Data provided:
|---|
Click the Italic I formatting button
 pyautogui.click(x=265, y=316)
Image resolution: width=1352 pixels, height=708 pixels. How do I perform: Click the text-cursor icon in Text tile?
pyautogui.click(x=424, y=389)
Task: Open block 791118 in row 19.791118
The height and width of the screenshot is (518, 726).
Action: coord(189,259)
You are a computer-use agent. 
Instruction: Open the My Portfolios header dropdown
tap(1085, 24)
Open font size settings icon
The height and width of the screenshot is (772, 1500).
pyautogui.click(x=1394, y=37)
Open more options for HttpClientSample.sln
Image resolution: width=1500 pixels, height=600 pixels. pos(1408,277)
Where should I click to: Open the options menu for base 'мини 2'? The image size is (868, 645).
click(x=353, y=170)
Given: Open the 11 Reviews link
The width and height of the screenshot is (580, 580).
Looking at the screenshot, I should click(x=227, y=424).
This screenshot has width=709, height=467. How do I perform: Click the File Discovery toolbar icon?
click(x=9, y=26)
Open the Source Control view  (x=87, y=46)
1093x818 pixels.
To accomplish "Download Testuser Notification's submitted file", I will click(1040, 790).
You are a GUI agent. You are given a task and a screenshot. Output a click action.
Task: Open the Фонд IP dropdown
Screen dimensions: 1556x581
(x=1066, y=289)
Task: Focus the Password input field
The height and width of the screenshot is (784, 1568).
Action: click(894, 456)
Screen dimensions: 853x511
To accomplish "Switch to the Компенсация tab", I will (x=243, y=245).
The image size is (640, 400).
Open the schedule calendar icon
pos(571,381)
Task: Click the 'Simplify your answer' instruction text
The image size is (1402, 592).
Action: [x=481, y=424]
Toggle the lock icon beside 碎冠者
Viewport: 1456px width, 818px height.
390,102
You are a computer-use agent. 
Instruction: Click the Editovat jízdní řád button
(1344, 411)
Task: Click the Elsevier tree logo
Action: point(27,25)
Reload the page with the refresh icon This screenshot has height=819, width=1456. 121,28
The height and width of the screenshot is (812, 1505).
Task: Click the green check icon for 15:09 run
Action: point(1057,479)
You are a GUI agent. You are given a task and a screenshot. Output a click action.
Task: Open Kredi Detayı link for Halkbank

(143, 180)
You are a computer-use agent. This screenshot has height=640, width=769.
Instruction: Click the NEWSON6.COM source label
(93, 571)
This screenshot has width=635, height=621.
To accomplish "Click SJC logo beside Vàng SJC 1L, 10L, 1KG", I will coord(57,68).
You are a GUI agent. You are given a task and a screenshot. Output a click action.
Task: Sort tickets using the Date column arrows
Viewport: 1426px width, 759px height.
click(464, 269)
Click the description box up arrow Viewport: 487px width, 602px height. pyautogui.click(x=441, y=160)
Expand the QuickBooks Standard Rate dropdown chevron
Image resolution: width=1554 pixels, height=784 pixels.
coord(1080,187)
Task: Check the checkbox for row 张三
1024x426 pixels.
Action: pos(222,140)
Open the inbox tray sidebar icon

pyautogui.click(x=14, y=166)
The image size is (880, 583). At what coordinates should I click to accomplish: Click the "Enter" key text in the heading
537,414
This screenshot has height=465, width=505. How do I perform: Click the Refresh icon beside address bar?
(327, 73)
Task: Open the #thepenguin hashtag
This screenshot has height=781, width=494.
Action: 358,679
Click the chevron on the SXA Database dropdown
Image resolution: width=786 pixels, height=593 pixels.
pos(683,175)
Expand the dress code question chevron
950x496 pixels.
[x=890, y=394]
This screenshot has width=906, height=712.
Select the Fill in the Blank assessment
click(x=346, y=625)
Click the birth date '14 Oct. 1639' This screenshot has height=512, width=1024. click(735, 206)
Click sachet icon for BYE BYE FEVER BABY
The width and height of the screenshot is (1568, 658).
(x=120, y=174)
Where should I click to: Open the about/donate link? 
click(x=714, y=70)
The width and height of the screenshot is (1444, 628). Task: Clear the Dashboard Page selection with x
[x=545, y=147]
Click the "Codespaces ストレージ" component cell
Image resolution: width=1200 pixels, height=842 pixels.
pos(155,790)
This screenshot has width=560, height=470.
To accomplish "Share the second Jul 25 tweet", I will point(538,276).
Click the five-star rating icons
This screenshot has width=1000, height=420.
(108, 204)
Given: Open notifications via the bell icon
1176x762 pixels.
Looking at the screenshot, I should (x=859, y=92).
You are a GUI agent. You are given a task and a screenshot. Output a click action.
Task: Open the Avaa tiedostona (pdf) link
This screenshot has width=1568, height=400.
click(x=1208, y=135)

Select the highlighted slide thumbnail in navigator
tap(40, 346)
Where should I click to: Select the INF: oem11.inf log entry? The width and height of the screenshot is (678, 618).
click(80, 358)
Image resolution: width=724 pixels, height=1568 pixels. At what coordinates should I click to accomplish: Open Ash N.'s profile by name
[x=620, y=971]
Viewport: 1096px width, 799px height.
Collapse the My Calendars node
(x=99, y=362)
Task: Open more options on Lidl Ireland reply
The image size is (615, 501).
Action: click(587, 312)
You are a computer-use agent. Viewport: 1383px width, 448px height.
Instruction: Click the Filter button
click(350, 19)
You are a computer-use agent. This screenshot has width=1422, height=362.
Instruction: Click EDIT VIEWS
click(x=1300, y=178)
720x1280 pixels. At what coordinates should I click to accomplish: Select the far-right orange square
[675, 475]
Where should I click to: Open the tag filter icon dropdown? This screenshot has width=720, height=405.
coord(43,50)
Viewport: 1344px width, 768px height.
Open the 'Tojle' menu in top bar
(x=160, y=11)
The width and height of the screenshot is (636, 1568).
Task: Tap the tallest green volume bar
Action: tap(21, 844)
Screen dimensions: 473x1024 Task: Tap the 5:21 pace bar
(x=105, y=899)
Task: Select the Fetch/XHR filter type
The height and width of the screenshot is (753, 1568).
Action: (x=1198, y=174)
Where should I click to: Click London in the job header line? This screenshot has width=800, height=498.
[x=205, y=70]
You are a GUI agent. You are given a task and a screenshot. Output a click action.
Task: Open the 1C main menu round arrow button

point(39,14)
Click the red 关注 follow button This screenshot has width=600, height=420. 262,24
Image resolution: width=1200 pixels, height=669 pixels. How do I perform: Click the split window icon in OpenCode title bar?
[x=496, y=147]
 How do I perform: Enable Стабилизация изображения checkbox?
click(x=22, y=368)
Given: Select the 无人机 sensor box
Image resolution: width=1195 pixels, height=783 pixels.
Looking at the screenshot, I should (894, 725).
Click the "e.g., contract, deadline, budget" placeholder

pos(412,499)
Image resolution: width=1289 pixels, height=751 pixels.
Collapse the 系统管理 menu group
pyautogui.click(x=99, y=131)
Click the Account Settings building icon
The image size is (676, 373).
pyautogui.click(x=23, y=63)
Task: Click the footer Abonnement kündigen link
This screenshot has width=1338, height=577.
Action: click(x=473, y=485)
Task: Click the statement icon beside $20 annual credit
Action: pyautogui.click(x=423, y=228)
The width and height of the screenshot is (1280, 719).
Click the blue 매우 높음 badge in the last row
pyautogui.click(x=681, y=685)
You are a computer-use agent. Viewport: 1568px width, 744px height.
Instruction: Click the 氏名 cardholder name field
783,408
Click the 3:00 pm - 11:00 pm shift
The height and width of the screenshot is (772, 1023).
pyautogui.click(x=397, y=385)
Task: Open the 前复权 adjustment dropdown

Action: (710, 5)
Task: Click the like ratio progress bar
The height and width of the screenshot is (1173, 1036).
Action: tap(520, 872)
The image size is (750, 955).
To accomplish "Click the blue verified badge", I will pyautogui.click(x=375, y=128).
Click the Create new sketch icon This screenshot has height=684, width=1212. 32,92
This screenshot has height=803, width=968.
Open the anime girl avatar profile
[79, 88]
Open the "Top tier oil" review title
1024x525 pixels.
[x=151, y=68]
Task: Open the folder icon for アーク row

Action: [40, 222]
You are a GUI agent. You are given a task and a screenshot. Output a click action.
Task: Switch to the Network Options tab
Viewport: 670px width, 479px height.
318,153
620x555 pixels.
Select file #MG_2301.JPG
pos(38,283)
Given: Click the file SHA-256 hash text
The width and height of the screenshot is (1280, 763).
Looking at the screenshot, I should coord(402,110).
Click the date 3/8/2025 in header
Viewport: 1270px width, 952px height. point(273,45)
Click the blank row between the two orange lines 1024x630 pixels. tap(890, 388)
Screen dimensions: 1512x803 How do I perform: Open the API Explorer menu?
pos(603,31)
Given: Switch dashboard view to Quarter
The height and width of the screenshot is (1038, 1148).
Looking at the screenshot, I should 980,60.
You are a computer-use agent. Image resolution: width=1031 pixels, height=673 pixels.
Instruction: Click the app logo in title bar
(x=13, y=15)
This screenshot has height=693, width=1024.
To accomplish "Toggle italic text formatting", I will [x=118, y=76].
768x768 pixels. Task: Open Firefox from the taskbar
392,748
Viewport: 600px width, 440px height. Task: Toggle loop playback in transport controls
|---|
Task instructions: If a line in the material above holds "Expand", copy it.

Result:
Expand the QuickBooks Standard Rate dropdown chevron
Expand the dress code question chevron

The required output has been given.